A Catastrophe in the Deep Sea Can Help Avert One in Outer Space
If the international space community wants to lower the risks and effects of satellites colliding with space debris, it would do well to take lessons from oil giant BP’s response to the Deepwater Horizon oil spill in 2010, according to a recent RAND study. The study examined whether industry and government approaches to solving problems outside the aerospace industry hold clues for addressing the issue of space debris.
A growing amount of “space junk” has been clogging Earth’s orbit.
A growing amount of “space junk” — from expired launch vehicles, spent rockets that have exploded, and satellites that have collided or been deliberately destroyed — has been clogging Earth’s orbit ever since the launch of Sputnik in 1957. Today, hundreds of thousands of objects larger than a centimeter in diameter clutter the orbital environment of satellites, and any of these objects is capable of causing a satellite to fail catastrophically. While the risk of collision is low, the effects would be highly disruptive, given the world’s reliance on satellites for communications, navigation, weather forecasting, imagery, and the like.
It may seem odd to turn to BP’s actions surrounding the Deepwater Horizon spill, the largest U.S. oil disaster, for guidance in reducing and mitigating space debris. But RAND trained an analytical eye on that disaster and on eight other analogous problems — acid rain, airline security, asbestos, chlorofluorocarbons, e-mail spam, hazardous waste, radon, and U.S. border control — to uncover common characteristics and remedies that these seemingly disparate public policy challenges hold.
All these challenges involve situations in which society’s behavioral norms fail to prevent people from engaging in unwanted, problem-causing behavior. None of these challenges can be considered “solved,” because their root causes are very difficult to eliminate.
AP IMAGES/U.S. AIR FORCE, ANDREW LEE
A Minotaur IV rocket carrying the first space-based space surveillance satellite blasts off from Vandenberg Air Force Base in California and heads toward orbit on September 25, 2010. The satellite is designed to detect and to monitor debris and other space objects that could pose a threat to national security, communications, and weather satellites.

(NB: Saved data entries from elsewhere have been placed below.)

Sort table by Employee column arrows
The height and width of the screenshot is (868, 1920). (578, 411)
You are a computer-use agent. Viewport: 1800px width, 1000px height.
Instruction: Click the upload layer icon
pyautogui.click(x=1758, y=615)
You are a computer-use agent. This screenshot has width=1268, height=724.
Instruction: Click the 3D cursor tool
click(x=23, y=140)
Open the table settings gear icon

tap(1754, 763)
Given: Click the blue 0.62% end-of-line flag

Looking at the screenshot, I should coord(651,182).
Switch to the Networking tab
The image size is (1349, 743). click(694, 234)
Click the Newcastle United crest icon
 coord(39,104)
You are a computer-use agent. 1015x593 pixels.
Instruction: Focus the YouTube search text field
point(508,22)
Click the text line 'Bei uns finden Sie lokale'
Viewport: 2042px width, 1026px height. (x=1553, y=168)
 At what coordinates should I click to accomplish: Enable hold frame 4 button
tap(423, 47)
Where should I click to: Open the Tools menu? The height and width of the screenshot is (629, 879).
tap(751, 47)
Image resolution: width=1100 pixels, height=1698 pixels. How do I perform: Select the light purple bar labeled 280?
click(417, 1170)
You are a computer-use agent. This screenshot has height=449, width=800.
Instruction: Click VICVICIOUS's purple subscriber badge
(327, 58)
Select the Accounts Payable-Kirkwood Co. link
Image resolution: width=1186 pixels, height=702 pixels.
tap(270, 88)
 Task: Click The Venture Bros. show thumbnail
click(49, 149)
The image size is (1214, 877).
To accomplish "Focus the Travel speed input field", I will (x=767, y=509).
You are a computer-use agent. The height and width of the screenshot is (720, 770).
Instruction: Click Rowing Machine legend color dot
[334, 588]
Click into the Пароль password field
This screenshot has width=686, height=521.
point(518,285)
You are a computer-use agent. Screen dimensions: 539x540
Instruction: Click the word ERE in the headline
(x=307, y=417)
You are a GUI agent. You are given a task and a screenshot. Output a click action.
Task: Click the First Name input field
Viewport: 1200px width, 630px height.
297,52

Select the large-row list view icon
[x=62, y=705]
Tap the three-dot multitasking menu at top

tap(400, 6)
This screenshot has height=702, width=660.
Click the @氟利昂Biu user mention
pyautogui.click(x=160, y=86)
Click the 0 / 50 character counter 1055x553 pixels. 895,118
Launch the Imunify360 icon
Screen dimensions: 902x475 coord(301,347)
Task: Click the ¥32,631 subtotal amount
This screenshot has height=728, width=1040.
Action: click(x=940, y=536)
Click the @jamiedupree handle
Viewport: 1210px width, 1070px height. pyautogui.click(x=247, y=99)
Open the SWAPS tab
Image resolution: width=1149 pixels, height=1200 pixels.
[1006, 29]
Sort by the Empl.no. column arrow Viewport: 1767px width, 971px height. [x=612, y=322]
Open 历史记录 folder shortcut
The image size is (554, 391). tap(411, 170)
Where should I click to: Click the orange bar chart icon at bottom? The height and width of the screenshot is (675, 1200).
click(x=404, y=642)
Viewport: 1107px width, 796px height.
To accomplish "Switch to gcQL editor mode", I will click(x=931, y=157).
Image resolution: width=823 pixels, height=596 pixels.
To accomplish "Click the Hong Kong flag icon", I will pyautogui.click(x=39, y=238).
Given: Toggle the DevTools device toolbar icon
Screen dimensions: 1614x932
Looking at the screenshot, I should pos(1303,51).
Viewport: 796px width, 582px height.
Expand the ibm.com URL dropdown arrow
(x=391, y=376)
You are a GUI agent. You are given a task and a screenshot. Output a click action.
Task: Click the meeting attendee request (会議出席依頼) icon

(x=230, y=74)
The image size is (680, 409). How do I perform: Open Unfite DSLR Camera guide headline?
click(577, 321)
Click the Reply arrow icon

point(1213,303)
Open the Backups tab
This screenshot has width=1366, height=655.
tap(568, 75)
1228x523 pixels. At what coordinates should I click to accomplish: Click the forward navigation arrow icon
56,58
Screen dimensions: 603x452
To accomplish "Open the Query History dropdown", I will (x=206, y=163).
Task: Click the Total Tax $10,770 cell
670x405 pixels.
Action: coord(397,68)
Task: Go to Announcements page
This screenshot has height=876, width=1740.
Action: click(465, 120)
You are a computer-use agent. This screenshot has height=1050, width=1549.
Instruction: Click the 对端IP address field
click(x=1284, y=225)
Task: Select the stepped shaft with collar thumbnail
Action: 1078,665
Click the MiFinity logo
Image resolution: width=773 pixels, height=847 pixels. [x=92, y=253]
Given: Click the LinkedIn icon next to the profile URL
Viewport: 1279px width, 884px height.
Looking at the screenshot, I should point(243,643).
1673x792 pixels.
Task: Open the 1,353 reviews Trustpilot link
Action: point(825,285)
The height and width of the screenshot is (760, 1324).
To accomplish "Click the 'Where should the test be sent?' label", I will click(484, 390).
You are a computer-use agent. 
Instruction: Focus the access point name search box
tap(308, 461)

Nonetheless, the Deepwater Horizon event provides apt lessons. It occurred in an environment, like space, where it is difficult to assess the consequences of a catastrophe and where expensive, sensor-laden robots are required to clean up the collateral damage.
BP pursued a variety of remedies on the surface and at the wellhead, some successful, many not. Those responses suggest that effective solutions need to evolve as the problem develops and that tackling a catastrophic event often requires multiple remedies: some to clean up collateral damage, others to address the root cause.
Perhaps the biggest lesson from the Deepwater Horizon spill is that remedies need to be designed and tested under actual operating conditions. The remedies BP fielded during the first 40 days of the spill were ineffective because they had not been tested or proven to work in an extreme deep-sea environment.
The Deepwater Horizon spill also suggests that technical remedies alone are not enough. Oil spills deep underwater belong to a set of problems that are not easily observed by those who cause them or who might be harmed by them. Orbital debris is in that same family.
“However, unlike oil spills where oily pelicans start to appear on the front pages of newspapers, it’s very difficult for most people to intuitively understand the hazards associated with this problem. For this, the space community needs improved methods for assessing and describing the risk posed by space debris,” said Dave Baiocchi, a RAND engineer who led this study along with coauthor William Welser.